Click-target data:
■ ■ ■

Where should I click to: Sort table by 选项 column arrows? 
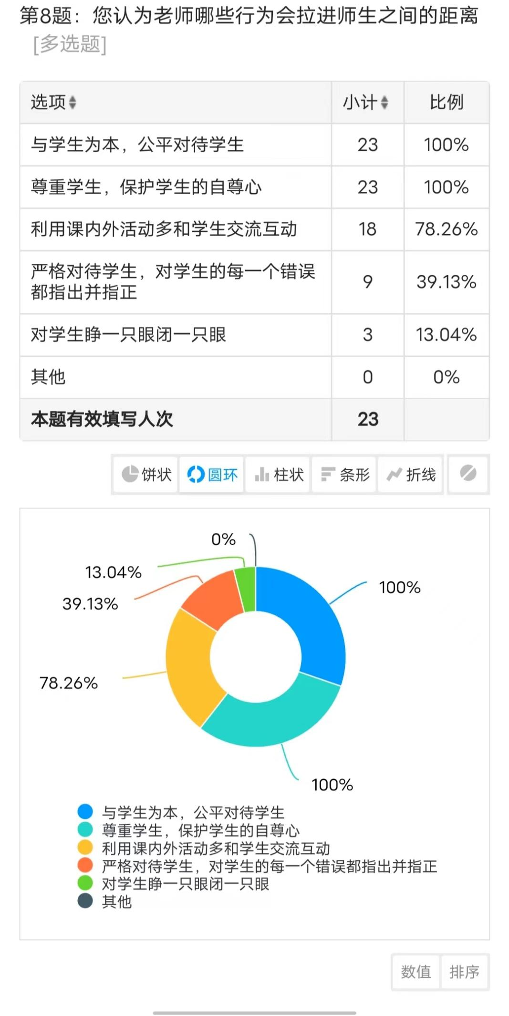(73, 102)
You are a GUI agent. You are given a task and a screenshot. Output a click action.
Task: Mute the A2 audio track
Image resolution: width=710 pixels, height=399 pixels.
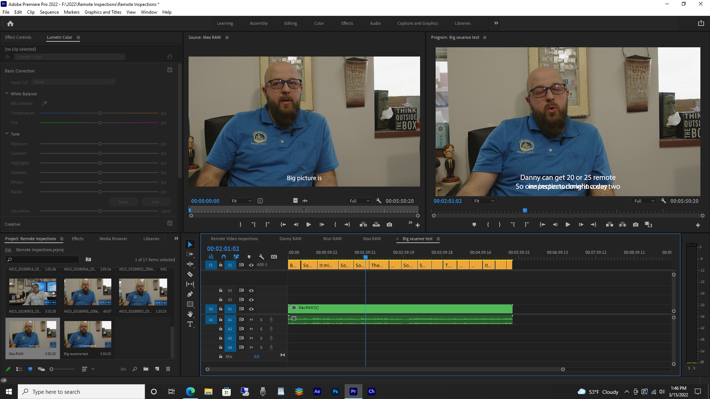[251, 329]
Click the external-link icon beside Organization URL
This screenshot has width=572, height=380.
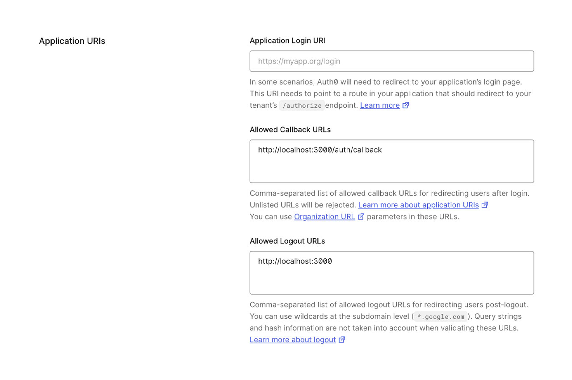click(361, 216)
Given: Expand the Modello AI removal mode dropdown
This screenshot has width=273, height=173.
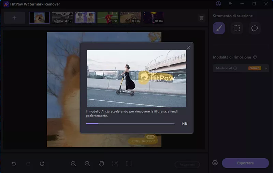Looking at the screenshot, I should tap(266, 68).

■ ■ ■

GIVEN TASK: Copy out every item above word for word, leaving the pictures out.

WRITTEN RESPONSE:
Where should I click to: Sort table by 选项 column arrows? 
(73, 102)
You are a GUI agent. You are given a task and a screenshot. Output a click action.
Task: Mute the A2 audio track
Image resolution: width=710 pixels, height=399 pixels.
[251, 329]
Click the external-link icon beside Organization URL
This screenshot has width=572, height=380.
click(361, 216)
Given: Expand the Modello AI removal mode dropdown
This screenshot has width=273, height=173.
Looking at the screenshot, I should tap(266, 68).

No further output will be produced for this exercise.